Does the gender/race/religion of the person who takes the new job change the legal status?


George P:

I'm not a lawyer, but my belief would be that doing what you say would not be illegal in itself, but you might need some kind of evidence to show that's what happened if challenged by the new employee (maybe a memo from yourself to someone noting the mistake for the previous employee, maybe the pay records for a few other employees past or present also doing a very similar job on the lower pay etc.) In other words, I believe doing exactly what you say is perfectly legal, but it isn't enough for anyone who feels they may have been discriminated against to simply take your word for it.

Mohammed Amin


There are a relatively small number of socialists who explicitly argue for equality of outcome.
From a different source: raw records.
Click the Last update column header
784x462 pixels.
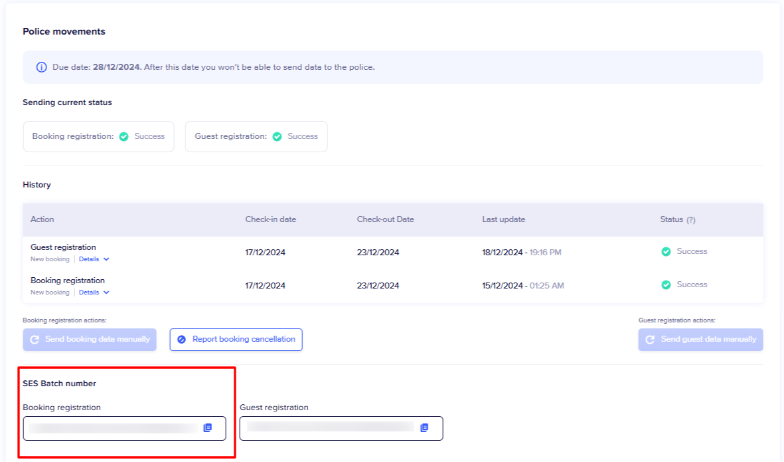503,219
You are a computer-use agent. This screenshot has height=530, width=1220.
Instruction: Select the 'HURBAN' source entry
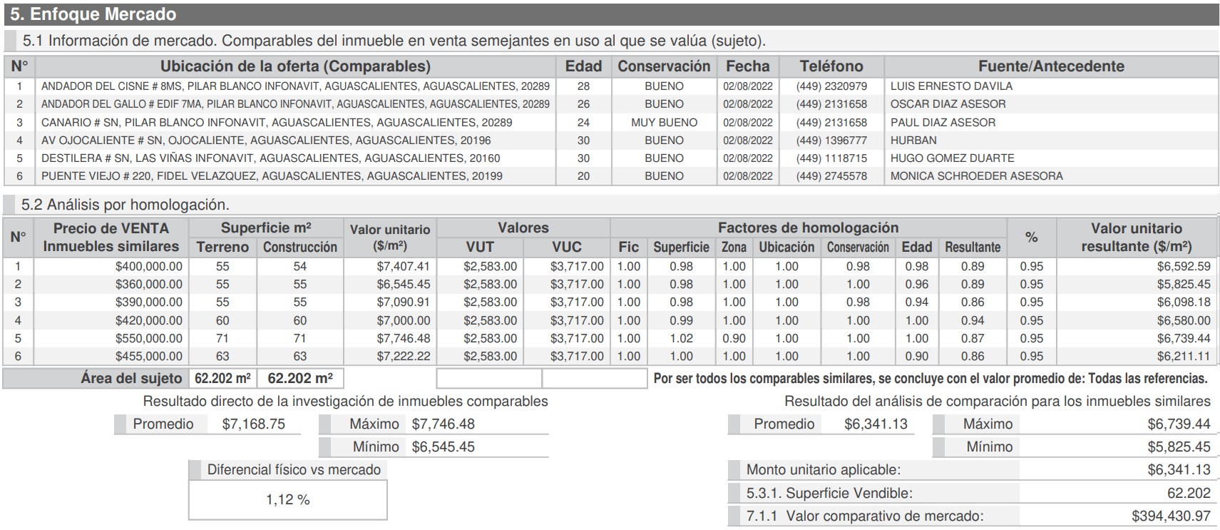(x=913, y=141)
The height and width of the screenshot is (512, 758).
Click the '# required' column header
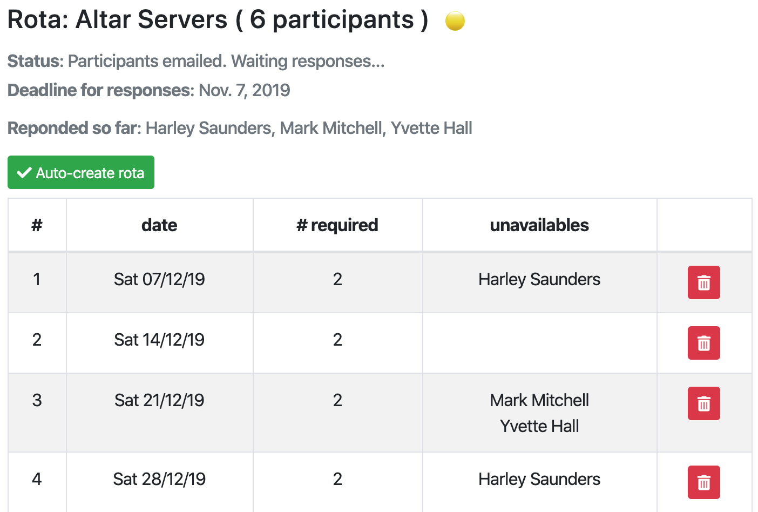[x=337, y=225]
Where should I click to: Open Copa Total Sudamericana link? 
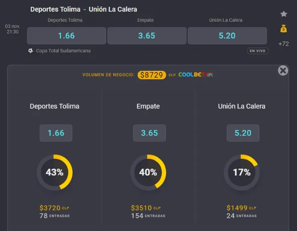pyautogui.click(x=62, y=51)
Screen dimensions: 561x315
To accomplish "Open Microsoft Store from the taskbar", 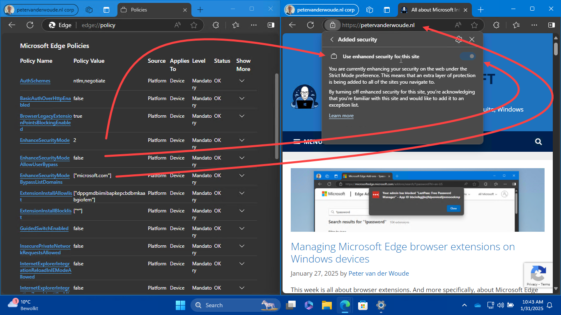I will [363, 305].
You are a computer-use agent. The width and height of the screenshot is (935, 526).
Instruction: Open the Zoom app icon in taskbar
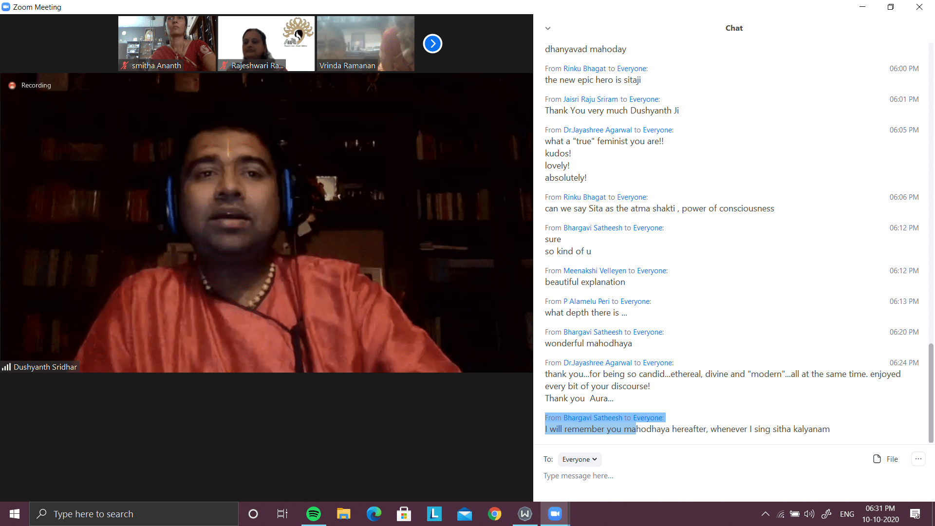coord(555,514)
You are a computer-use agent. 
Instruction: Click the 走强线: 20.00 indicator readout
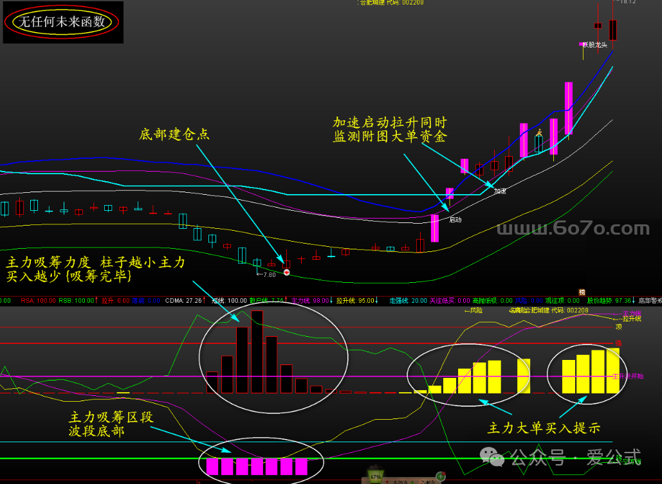[408, 300]
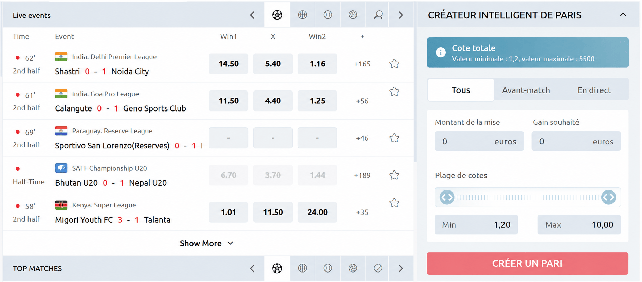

A much larger number of woolly thinkers claim to support equality of opportunity, but actually end up arguing for policies aiming to achieve equality of outcome because they fail to think clearly.

In my view the proper Conservative position is to support equality of opportunity along with a safety net for those who need it. Equality of outcome has nothing to do with Conservatism.

However it is wrong to go from there to taking potshots at the Equality and Human Rights Commission, or even worse attacking the Equalities Act 2010. I believe strongly that discrimination on the grounds of any of the "protected characteristics" in EA 2010 s.4 is wrong, and it is the job of EHRC to help prevent such discrimination.

Donald Burling

Attitudes to equality at their crudest can be expressed as the lawnmower approach (everyone should be cut down to size), or the green bottle appproach (you are all equal, if you fall that's your problem). Of the two, the latter seems the more pernicious.

True equality of opportunity is impossible because of differennces of abolity. Our aim should be to ensure everyone can achieve a reasonable outcome within their capabilities. This would mean helping the disadvantaged, even those with mental problems and ex-criminals, to find a satisfctory livelihood. If that costs money, those with more money than they know what to do with ought to be willing to offer support.